DIRECTIVE: Put every line of the entries below into a Markdown table with the columns Row and Line, numbering the rows in order and leaving out blank lines.

ROWS:
____________________
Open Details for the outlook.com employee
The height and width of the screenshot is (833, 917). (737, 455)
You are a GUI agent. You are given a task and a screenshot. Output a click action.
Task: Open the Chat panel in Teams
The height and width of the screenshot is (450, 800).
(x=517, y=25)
____________________
EXERCISE OUTPUT:
| Row | Line |
|---|---|
| 1 | Open Details for the outlook.com employee |
| 2 | The height and width of the screenshot is (833, 917). (737, 455) |
| 3 | You are a GUI agent. You are given a task and a screenshot. Output a click action. |
| 4 | Task: Open the Chat panel in Teams |
| 5 | The height and width of the screenshot is (450, 800). |
| 6 | (x=517, y=25) |